START EXTRACTED DATA

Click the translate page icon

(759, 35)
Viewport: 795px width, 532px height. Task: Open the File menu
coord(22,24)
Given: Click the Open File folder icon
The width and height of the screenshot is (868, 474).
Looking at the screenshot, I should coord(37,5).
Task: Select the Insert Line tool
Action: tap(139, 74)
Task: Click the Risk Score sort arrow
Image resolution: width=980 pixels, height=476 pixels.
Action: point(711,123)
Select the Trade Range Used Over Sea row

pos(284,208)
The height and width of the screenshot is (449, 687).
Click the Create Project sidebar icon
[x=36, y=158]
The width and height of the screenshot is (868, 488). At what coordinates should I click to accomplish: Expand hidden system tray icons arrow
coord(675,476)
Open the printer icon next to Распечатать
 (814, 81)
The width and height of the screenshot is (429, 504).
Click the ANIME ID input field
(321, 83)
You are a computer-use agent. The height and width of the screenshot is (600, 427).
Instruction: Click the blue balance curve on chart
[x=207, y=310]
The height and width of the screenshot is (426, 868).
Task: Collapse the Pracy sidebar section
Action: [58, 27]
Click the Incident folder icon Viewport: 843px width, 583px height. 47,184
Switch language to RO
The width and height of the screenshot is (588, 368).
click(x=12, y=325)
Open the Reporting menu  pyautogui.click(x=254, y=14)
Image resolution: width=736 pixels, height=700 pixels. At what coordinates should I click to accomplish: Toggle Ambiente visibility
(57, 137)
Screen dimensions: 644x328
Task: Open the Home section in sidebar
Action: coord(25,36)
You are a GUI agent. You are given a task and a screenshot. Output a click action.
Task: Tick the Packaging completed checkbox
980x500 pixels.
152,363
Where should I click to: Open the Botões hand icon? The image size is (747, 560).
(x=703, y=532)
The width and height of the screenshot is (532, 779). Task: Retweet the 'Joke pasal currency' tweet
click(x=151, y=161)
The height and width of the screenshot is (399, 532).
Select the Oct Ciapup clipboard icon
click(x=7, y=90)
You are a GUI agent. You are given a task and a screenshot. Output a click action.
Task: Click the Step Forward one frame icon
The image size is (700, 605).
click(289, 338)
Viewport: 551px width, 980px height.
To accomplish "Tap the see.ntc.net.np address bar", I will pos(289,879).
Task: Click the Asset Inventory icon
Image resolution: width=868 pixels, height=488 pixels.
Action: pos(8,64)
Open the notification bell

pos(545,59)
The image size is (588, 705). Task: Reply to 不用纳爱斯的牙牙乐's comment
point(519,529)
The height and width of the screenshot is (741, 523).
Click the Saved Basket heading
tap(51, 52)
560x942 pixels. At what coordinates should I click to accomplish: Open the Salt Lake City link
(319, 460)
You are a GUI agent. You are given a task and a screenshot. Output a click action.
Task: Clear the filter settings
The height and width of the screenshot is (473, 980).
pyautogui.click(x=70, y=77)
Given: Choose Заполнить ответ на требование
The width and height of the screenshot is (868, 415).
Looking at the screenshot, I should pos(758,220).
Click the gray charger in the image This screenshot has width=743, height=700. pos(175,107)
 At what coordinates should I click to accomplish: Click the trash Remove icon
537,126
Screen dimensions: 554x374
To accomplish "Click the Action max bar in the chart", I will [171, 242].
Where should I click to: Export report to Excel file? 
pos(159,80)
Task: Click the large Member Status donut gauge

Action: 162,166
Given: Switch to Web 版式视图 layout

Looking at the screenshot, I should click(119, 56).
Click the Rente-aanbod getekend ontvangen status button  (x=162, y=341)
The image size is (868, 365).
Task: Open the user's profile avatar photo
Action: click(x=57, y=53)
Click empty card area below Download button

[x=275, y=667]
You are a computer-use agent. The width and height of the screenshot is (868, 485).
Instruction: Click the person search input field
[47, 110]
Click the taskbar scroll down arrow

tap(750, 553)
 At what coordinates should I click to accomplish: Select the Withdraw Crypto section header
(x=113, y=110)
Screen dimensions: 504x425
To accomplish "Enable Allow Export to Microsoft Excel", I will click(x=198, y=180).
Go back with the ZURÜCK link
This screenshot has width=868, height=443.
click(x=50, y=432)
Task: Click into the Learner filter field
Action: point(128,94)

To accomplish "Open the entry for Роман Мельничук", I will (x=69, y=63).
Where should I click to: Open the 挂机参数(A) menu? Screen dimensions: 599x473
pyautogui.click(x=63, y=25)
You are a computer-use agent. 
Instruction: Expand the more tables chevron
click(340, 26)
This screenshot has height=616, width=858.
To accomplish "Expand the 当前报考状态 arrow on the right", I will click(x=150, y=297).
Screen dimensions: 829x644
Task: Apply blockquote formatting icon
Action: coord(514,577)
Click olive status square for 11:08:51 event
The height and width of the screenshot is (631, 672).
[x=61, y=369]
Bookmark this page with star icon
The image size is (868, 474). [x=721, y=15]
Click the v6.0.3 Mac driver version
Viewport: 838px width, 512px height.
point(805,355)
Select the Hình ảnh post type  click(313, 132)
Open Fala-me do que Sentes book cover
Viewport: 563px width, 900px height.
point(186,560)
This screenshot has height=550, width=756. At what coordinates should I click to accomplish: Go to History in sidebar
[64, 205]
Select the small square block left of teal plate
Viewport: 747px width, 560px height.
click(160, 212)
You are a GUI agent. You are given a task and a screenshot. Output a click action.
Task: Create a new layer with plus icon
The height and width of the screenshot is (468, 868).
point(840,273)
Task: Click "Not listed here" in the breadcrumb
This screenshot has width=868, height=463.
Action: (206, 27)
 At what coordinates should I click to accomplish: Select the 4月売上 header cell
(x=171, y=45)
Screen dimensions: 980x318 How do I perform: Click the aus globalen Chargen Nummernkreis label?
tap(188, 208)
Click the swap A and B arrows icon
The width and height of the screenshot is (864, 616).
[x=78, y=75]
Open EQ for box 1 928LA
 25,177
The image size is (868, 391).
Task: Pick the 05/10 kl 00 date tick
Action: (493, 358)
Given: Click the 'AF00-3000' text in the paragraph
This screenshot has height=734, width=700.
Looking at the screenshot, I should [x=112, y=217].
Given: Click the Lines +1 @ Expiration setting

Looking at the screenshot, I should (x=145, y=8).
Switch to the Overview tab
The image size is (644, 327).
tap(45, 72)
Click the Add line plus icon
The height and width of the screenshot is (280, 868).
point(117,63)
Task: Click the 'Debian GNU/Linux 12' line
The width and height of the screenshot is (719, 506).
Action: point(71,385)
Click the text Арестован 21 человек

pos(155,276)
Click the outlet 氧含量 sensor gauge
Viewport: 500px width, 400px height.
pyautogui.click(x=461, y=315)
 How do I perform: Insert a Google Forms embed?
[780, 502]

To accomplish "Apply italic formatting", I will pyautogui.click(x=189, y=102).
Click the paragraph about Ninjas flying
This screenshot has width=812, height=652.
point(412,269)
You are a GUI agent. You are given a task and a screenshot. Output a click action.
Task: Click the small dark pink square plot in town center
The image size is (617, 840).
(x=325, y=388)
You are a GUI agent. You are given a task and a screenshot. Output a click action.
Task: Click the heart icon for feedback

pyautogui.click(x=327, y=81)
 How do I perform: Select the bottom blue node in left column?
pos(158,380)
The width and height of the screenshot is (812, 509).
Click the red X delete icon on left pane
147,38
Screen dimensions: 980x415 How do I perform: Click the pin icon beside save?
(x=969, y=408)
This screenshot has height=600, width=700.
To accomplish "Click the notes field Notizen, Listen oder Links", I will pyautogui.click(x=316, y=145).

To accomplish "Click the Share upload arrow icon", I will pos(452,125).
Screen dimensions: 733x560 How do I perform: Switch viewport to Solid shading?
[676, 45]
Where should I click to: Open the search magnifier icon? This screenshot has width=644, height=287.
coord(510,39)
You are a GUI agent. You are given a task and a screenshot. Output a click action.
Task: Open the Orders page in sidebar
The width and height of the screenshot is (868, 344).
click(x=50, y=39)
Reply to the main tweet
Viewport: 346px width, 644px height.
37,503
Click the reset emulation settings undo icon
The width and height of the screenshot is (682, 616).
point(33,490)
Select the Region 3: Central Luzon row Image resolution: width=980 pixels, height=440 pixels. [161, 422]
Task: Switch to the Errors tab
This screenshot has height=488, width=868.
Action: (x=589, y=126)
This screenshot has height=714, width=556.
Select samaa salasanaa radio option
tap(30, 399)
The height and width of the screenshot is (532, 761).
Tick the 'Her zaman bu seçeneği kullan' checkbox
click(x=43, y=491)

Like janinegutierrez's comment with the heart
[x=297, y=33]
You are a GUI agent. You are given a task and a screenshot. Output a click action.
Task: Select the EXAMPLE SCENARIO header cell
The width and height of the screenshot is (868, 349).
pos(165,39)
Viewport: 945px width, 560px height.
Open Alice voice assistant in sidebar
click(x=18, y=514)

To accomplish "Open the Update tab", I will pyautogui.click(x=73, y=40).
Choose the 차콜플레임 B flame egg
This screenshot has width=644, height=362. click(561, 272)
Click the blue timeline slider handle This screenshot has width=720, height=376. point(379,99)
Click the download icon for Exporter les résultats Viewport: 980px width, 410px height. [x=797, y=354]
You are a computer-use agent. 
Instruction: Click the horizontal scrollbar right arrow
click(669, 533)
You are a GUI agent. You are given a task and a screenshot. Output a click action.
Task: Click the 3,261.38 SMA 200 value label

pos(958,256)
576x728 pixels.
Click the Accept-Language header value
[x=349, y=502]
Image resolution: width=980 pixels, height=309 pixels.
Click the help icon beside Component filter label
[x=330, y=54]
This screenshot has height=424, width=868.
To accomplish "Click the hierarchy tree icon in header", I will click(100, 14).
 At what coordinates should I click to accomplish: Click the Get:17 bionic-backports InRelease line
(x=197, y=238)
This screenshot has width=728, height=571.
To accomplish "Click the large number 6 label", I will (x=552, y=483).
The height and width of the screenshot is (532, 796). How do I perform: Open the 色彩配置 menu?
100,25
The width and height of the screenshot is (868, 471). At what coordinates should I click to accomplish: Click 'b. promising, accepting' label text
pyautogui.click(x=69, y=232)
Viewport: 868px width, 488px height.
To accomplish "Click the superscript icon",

END EXTRACTED DATA

WHAT IS REQUIRED:
Go through the entries above and copy out every line that includes the word "plus".

PROBLEM SOLUTION:
Task: Create a new layer with plus icon
Click the Add line plus icon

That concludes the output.